# What you are asked to do
Could you reproduce verbatim the lines of the listing below, from the line containing "This screenshot has width=1024, height=378." through the line containing "This screenshot has width=1500, height=844.", including both of those lines?

# Data for this exercise
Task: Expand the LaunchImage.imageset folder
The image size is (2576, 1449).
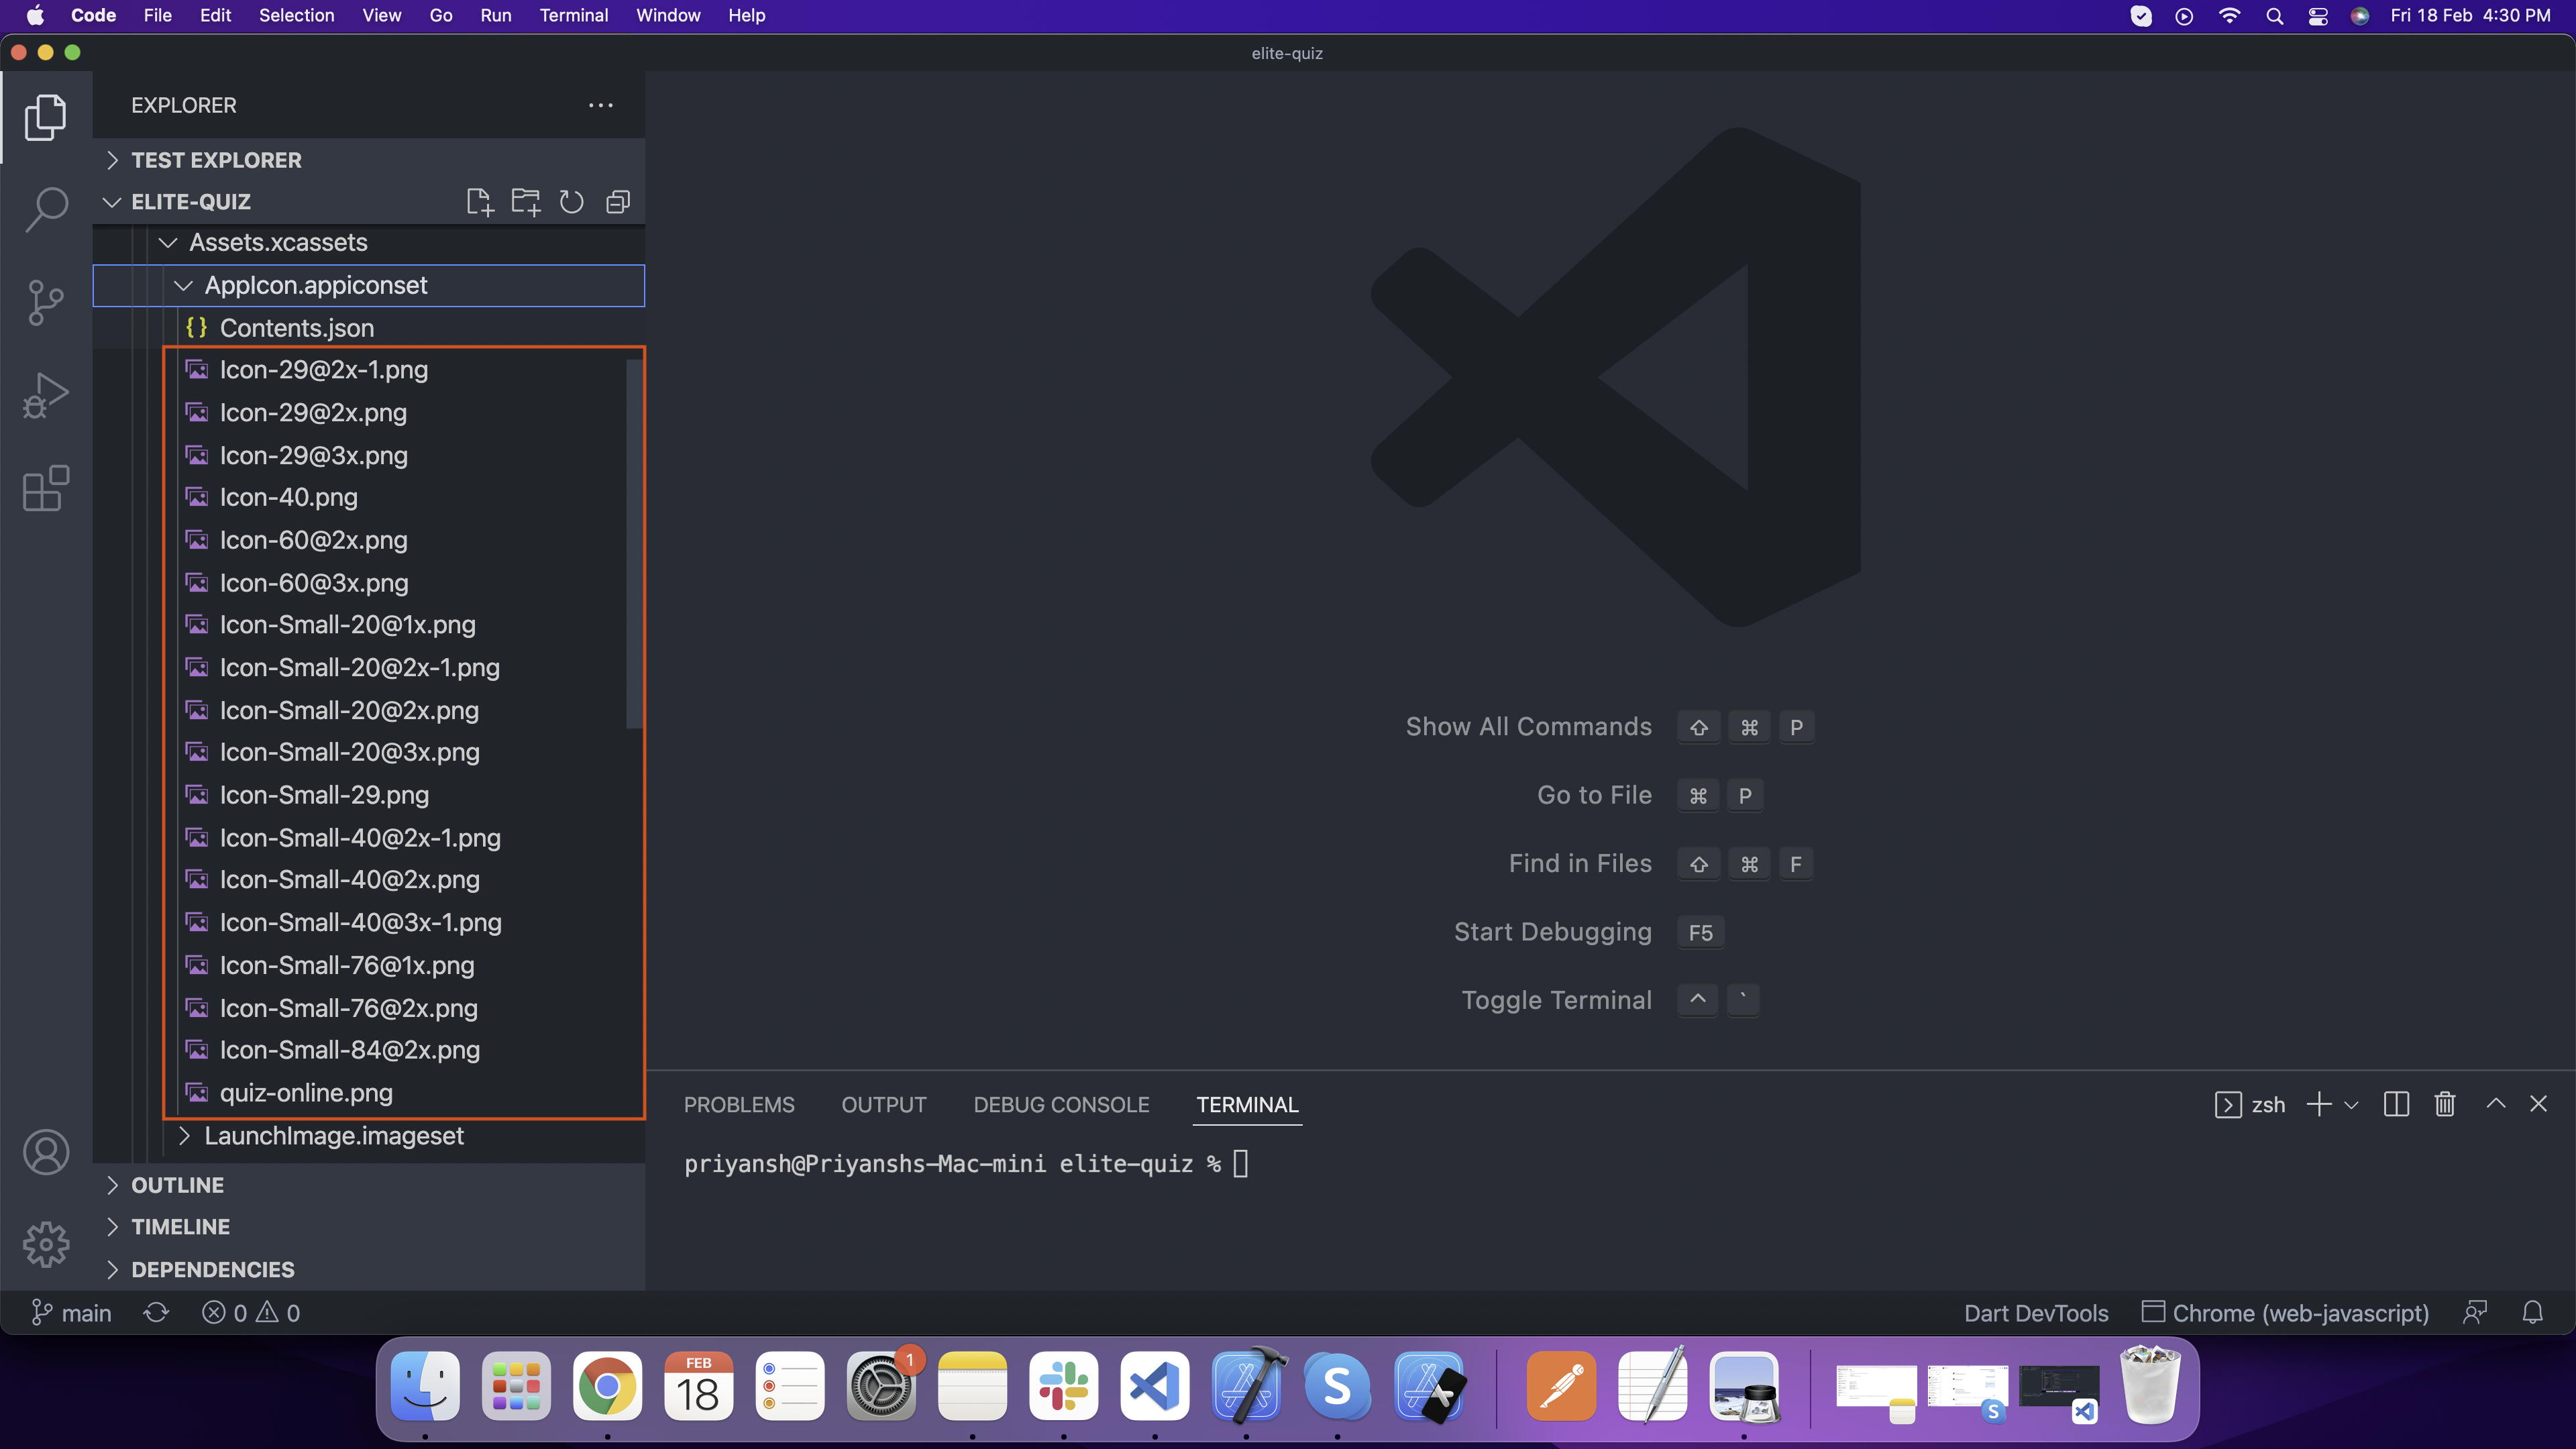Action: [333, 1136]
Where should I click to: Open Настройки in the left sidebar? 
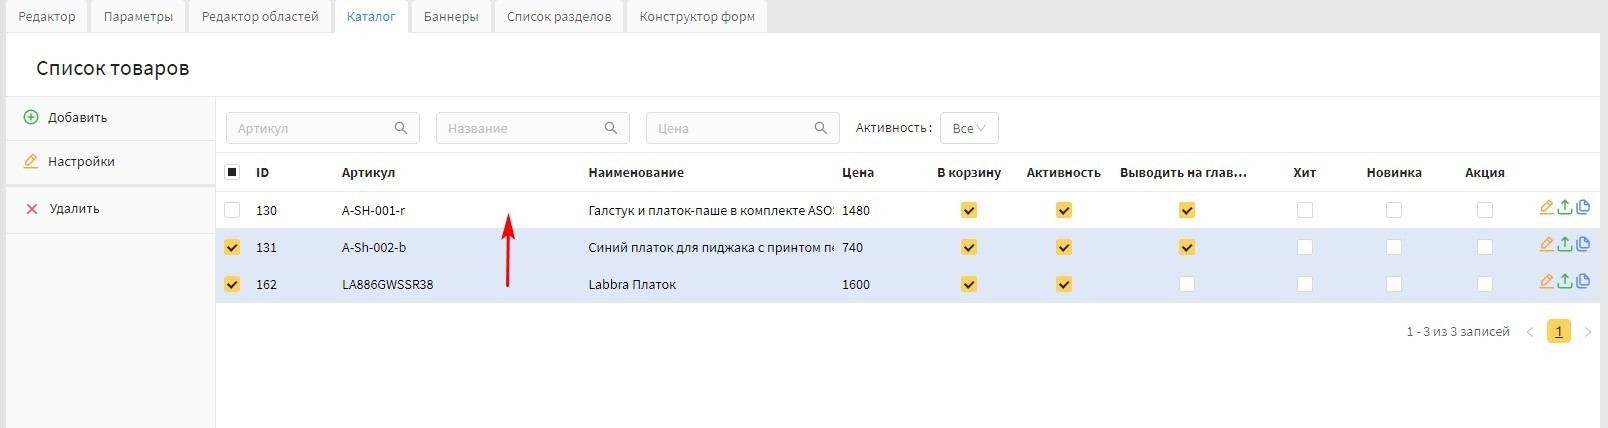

...

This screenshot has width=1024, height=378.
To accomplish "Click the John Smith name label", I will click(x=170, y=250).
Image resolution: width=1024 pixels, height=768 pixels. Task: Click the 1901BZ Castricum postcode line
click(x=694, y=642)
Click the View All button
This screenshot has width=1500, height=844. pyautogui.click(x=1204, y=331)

# Solution to the problem
This screenshot has width=1024, height=378.
To accomplish "Click the John Smith name label", I will click(x=170, y=250).
Image resolution: width=1024 pixels, height=768 pixels. Task: Click the 1901BZ Castricum postcode line
click(x=694, y=642)
Click the View All button
This screenshot has width=1500, height=844. pyautogui.click(x=1204, y=331)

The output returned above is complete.